我们试试看用它来替代我们自定义的RejectedExecutionHandler

1
2
3
4
5
6
7
8
9
10
11
12
13
14
15
16
17
18
19
20
21
22
23
24
25
26
27
28
29
30
31
32
33
34
35
36
37
38
39
40
41
42
43
44
45
public static void main(String[] args) {
AtomicInteger counter = new AtomicInteger(0);
// a very small thread pool which is easy to fulfilled
ExecutorService testPool = new ThreadPoolExecutor(
1,
1,
1,
TimeUnit.SECONDS,
new ArrayBlockingQueue<>(1),
r -> {
Thread thread = new Thread(r);
thread.setName("test-thread" + counter.getAndIncrement());
return thread;
},
new ThreadPoolExecutor.DiscardPolicy()
);

// gengerate several jobs here
final List<Callable<Integer>> tasks = IntStream.range(1, 10).mapToObj((i) -> {
return new Callable<Integer>() {
/**
* Computes a result, or throws an exception if unable to do so.
*
* @return computed result
* @throws Exception if unable to compute a result
*/
@Override
public Integer call() throws Exception {
// sleep to simulate long-run job
Thread.sleep(1000L);
return i;
}
};
}).collect(Collectors.toList());
try {
testPool.invokeAll(tasks);
} catch (InterruptedException e) {
e.printStackTrace();
}
// you will never see this
log.info("this executor can run through all tasks");
testPool.shutdownNow();
// you will never see this
log.info("good bye");
}

结果仍然是无限阻塞的:

依旧无限阻塞

所以DiscardPolicy在极端场景下会导致线程池无限阻塞,这恐怕是 Doug Lea 最初也没有想到的。

教训

  1. 并不是所有的线程在提交线程池后都会走向终态,线程池并不保证任务总是执行到终态。
  2. 所以所有依赖于Future.get()调用都可能无限阻塞,隐藏得比较深的 API 包括invokeAll(不知道还有多少个类似的 API)。如果程序走向无限阻塞,则线程永远不会退出,这是一种无法在文档里看出来,而且在极端情况下才会出现的 bug。但这种 bug 一旦出现,线程甚至线程池就会“死掉”,最终导致程序万劫不复地雪崩。
  3. 要慎用DiscardPolicy这个RejectedExecutionHandler,它虽然不是设计出来坑害线程池使用者的,但你并不知道线程池什么时候就满了,你也不知道它什么时候会让任务进入未定态。如果可以,不要使用这个策略,使用DiscardOldestPolicy都比它强。不要自作聪明地写一个自己的“空RejectedExecutionHandler”,它一样会造成难以预料的问题。
  4. 慎用无超时的 get(),你并不知道什么时候线程就无限阻塞了。

API 的设计风格问题

当然可能会有人问,是不是我不要使用invokeAll这个 API 就行了?实际上很多年前就有人发现了 JDK 里有一个类似的 bug-ExecutorService::shutdownNow may block invokeAll indefinitely。Doug Lea 的回复是,这些 API 的设计都是遵循 spec 的,你用一些巧妙的用法可以规避这个问题,比如如果你怕 Task 无限阻塞,你可以把它取出来,cancel 它。

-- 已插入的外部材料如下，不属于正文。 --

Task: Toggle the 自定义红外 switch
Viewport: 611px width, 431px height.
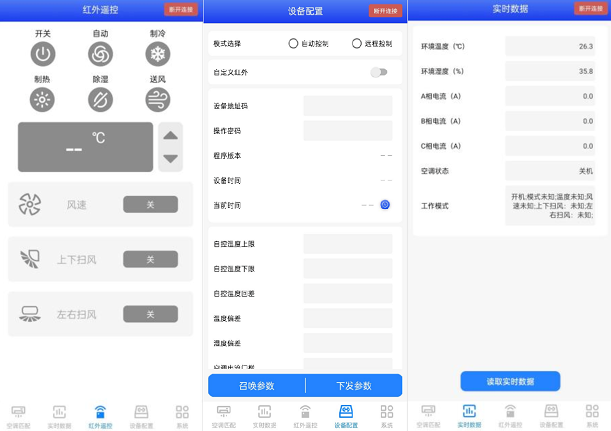Action: pos(379,72)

问题是:官方文档并没有说明在特定场景下不能正面使用这些 API,而且 cancel 这些任务是需要 Future.cancel接口的。shutdownNow()返回的是List<Runnable>,而invokeAll则会永远阻塞,连返回值都取不到。

于是楼里一位仁兄 Stuart Marks 提了一个刁钻的问题:

Unfortunately shutdownNow returns a List so it’s not clear
(to me at least) how the caller of shutdownNow can cancel those tasks.
Perhaps a note in the documentation could recommend something, though
I’m not sure what the recommendation would be.

这个问题的 workaround 非常丑陋:

1
2
3
4
5
6
7
8
9
Stuart makes a good point. There is a mismatch between the Runnable-oriented Executor interface and the Future-oriented ExecutorService interface. With ThreadPoolExecutor, if you execute() a Runnable, that Runnable is enqueued and returned by shutdownNow. But if you submit() a Runnable, a FutureTask is enqueued and returned by shutdownNow.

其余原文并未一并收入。